Menopause and depression make such cozy bedfellows because
- hormonal and endocrine-related turmoil are the very hallmarks of menopause, and they are intimately related to our moods. And
- certain predictable but challenging life events tend to coalesce during this period.
Ever since puberty, you’ve made a sometimes uneasy peace with the normal hormonal fluctuation of your monthly cycle. But now your hormones are all over the map. And in this case, a hormone like estrogen affects the functioning of a whole lot of other stuff.
For example, estrogen affects serotonin levels in your brain, and serotonin is the happy juice that regulates sleep, mood, energy, and libido. “It’s central to our well-being,” writes Colett Dowling, psychotherapist and author of The Cinderella Complex in an article on her website.
Dowling is no stranger to the emotional and physical punch of those hormonal changes. “It was only when I was a year past menopause that I began to address the sleep problems I was having, as well as the loss of energy and libido.… It took far longer than it should have for me to learn that menopausal depression, related to a drop in estrogen, was causing my symptoms, and to get the treatment that put me back on track.… I was stuck in this pattern for many many months, and it became hard not to think: Is this it, the end of my vitality and productivity?”
Research also suggests that women with depressive bouts in the past or who suffer from more severe or prolonged hot flashes are also more susceptible to depression during menopause.
And don’t count on life giving you a break during this stormy period. You may have to adjust to your children leaving, maybe to the death or disability of a parent, maybe to health issues of your own or of your partner. You may struggle with the emotional transition of a changing self-image or the inevitable and final loss of youth. Cultural stereotypes being what they are, you have to make peace (or not) with different social roles and perceptions.
Given these hormonal and psychological transitions, is it any wonder that depression often dogs the menopausal years? Is it any surprise that our sex life is an early casualty?
To get a handle on this dance between depression and loss of libido, begin by understanding how common and treatable it is. Give yourself a break and don’t be embarrassed to ask for help. Dowling writes, “Women at mid-life often feel guilty about their mood changes and avoid seeking treatment. ‘This will pass,’ they think, and while that may be true, depression can seriously affect the quality of life, including one’s ability to make a living.”
Loss of libido is another of those quality-of-life issues. It can strain a relationship and affect your sense of well-being. You don’t have to compromise either your happiness or your sex life. And you shouldn’t suffer in silence.
A few additional issues with regard to depression and libido:
- Antidepressants that affect serotonin levels (SSRIs and norepinephrine reuptake inhibitors) also affect libido, and not in a good way. If you’re on an antidepressant and have lost any interest in sex, talk to your doctor about a change in medication.

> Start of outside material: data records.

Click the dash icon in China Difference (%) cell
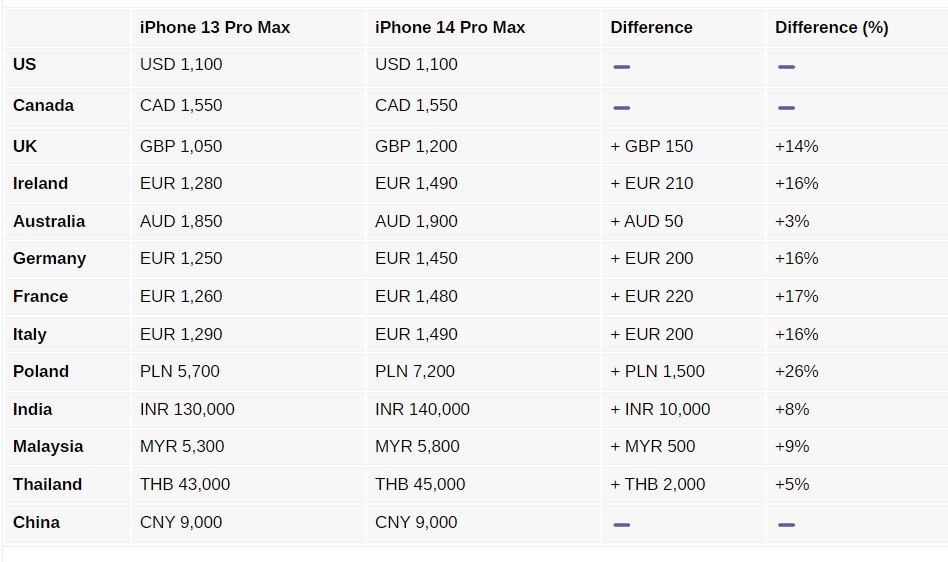Viewport: 948px width, 562px height. pyautogui.click(x=786, y=525)

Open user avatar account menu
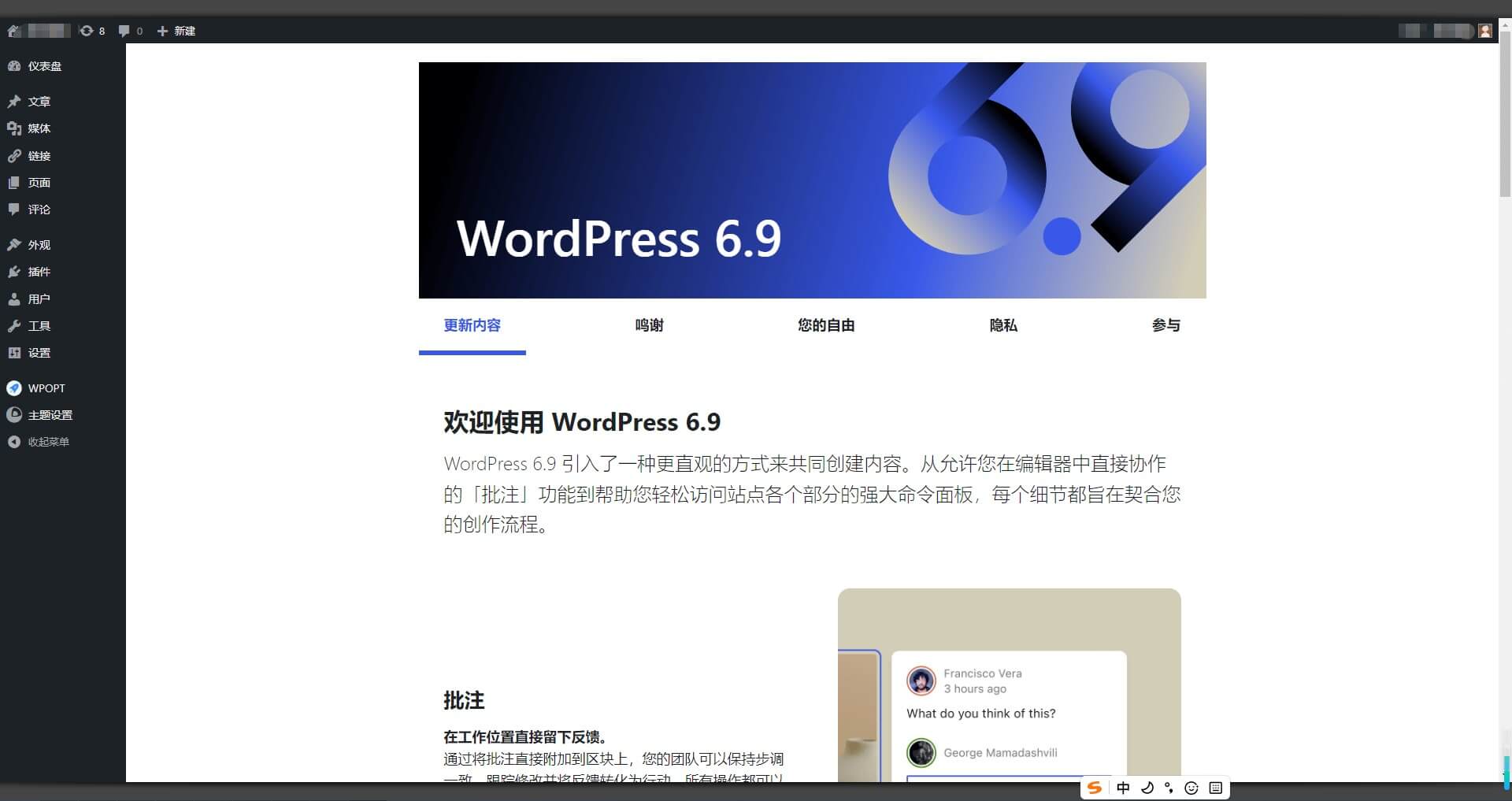pyautogui.click(x=1485, y=31)
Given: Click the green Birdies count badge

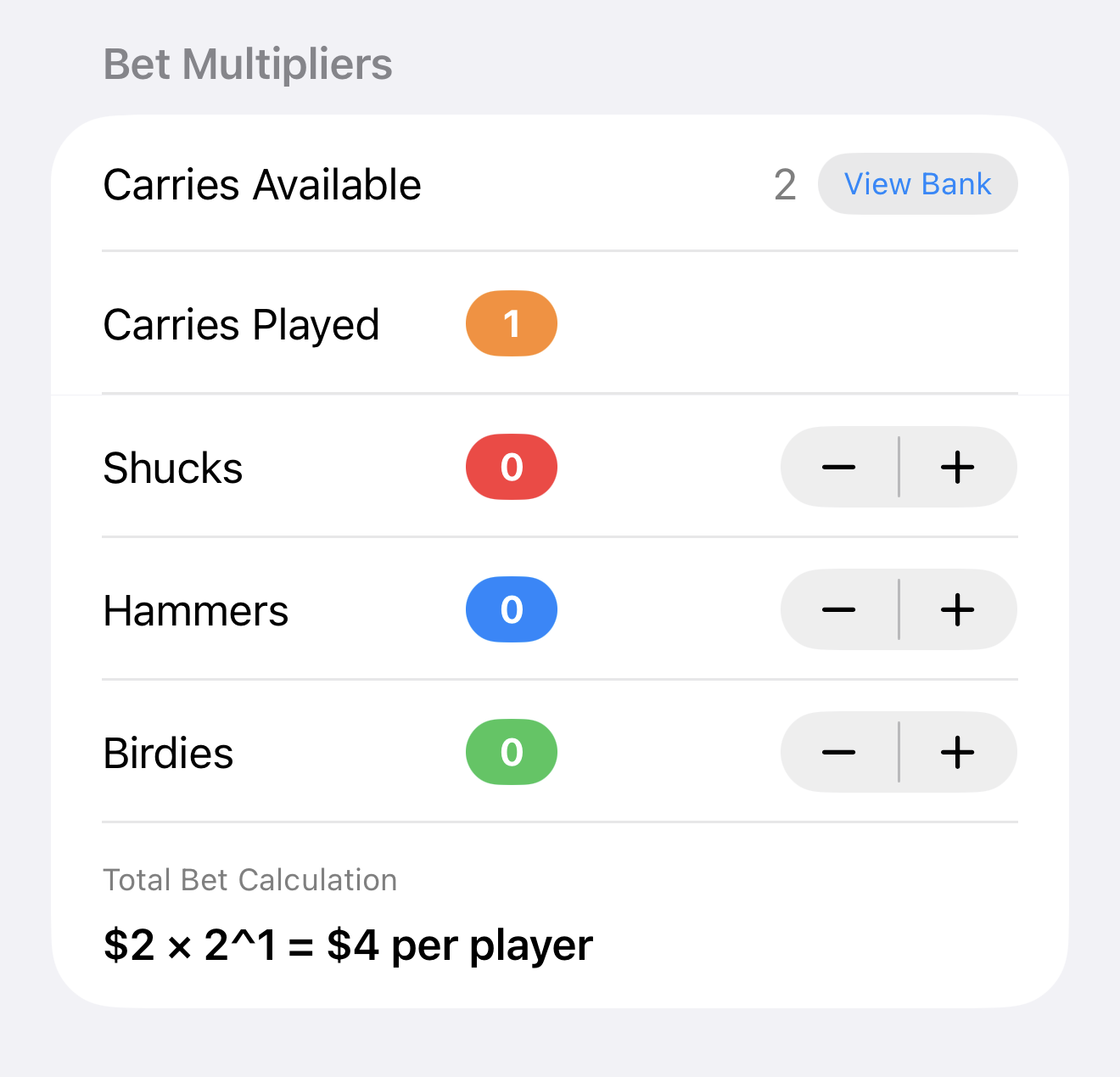Looking at the screenshot, I should coord(511,752).
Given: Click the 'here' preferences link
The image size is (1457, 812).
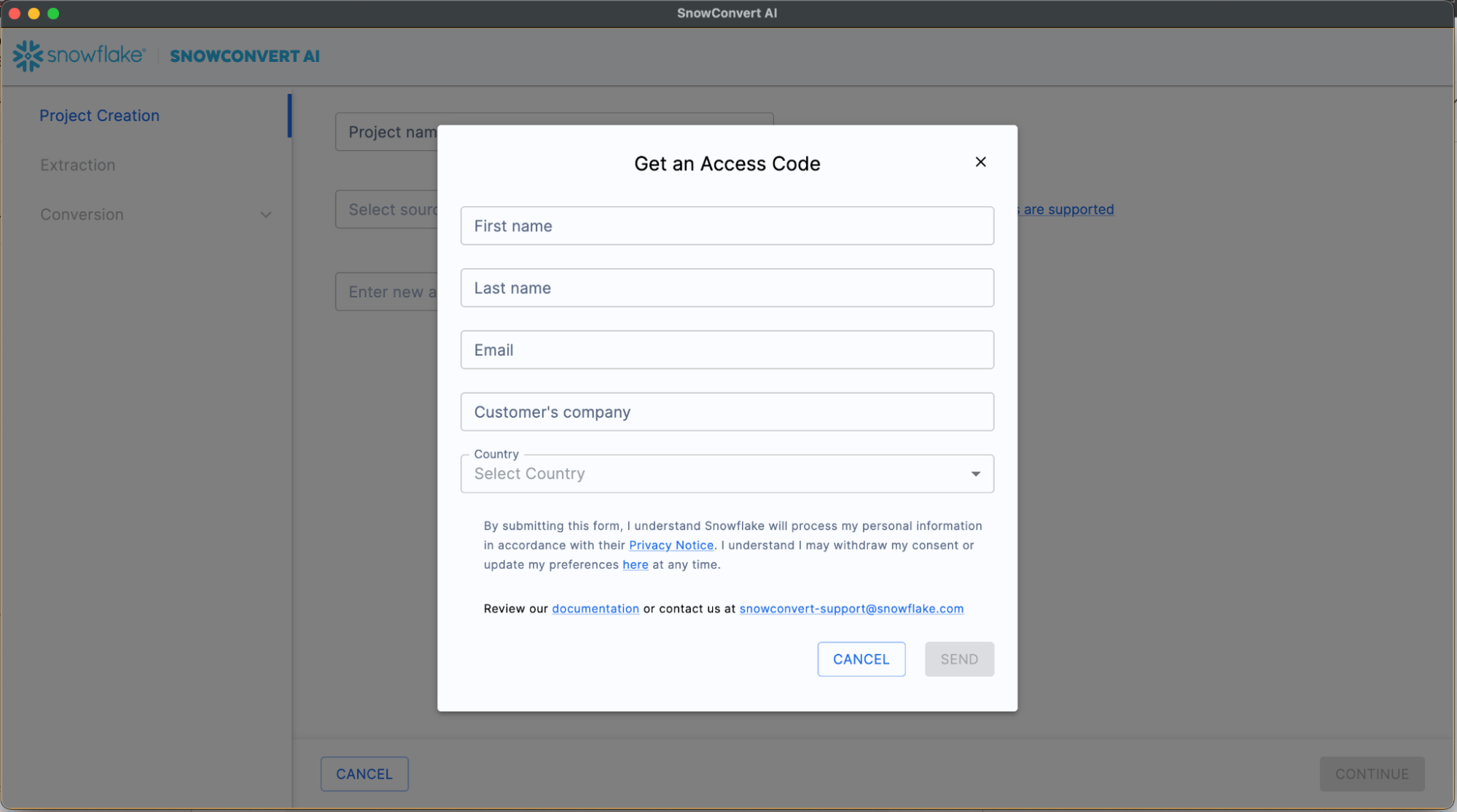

- Low thyroid function (hypothyroidism) looks a lot like depression. It might be beneficial to have your thyroid levels checked. Also check your iron levels for anemia.
- Consider whether unresolved relationship issues might be involved with your lack of interest in sex. Many doctors think a multi-pronged approach to depression and loss of libido is a more effective treatment. This may involve antidepressants as well as psychological counseling and perhaps lifestyle changes.
- Ask your doctor about trying testosterone therapy to boost your sex drive. The jury’s still out, but there’s some indication that it can be effective.
- Don’t overlook the basics. Your salad years of hopping in the sack for a quickie in the afternoon may be over, but you can still enjoy long, slow evenings of sweet intimacy. Just don’t forget the lube—and maybe a few pillows to keep things comfy.